RECORD EXCERPTS:
↓↓↓

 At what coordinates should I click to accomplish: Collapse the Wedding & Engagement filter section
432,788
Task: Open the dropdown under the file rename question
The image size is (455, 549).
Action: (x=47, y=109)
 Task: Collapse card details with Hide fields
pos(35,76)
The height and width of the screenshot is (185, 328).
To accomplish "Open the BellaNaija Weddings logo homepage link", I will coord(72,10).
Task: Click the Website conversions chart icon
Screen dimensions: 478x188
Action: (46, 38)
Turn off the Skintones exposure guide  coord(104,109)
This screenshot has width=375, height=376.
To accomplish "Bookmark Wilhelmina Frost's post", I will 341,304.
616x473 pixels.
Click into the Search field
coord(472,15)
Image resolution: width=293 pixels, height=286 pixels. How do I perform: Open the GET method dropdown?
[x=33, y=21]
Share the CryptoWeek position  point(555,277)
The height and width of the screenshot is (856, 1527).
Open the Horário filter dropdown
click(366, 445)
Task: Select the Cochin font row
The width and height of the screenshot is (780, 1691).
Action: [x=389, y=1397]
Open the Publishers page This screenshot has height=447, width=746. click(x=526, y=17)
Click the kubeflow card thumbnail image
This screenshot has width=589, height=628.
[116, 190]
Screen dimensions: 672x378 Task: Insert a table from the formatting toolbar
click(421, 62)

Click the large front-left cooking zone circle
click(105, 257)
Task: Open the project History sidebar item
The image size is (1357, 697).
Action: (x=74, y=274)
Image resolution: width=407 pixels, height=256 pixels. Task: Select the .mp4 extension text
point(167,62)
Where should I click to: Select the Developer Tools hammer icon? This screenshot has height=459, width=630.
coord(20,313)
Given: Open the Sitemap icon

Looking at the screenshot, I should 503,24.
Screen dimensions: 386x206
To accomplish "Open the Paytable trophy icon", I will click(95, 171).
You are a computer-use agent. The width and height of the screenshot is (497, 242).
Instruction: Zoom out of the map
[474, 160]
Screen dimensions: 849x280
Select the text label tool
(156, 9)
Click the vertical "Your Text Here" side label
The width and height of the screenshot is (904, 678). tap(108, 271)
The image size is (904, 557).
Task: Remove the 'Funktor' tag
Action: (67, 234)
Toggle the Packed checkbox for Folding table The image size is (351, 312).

↑↑↑

WORK REQUEST: Each line from the one containing "Task: Select the Cochin font row" through the end of the listing above should be copied exactly, with no other line included.

EXPECTED OUTPUT:
Task: Select the Cochin font row
The width and height of the screenshot is (780, 1691).
Action: [x=389, y=1397]
Open the Publishers page This screenshot has height=447, width=746. click(x=526, y=17)
Click the kubeflow card thumbnail image
This screenshot has width=589, height=628.
[116, 190]
Screen dimensions: 672x378 Task: Insert a table from the formatting toolbar
click(421, 62)

Click the large front-left cooking zone circle
click(105, 257)
Task: Open the project History sidebar item
The image size is (1357, 697).
Action: (x=74, y=274)
Image resolution: width=407 pixels, height=256 pixels. Task: Select the .mp4 extension text
point(167,62)
Where should I click to: Select the Developer Tools hammer icon? This screenshot has height=459, width=630.
coord(20,313)
Given: Open the Sitemap icon

Looking at the screenshot, I should 503,24.
Screen dimensions: 386x206
To accomplish "Open the Paytable trophy icon", I will click(95, 171).
You are a computer-use agent. The width and height of the screenshot is (497, 242).
Instruction: Zoom out of the map
[474, 160]
Screen dimensions: 849x280
Select the text label tool
(156, 9)
Click the vertical "Your Text Here" side label
The width and height of the screenshot is (904, 678). tap(108, 271)
The image size is (904, 557).
Task: Remove the 'Funktor' tag
Action: (67, 234)
Toggle the Packed checkbox for Folding table The image size is (351, 312).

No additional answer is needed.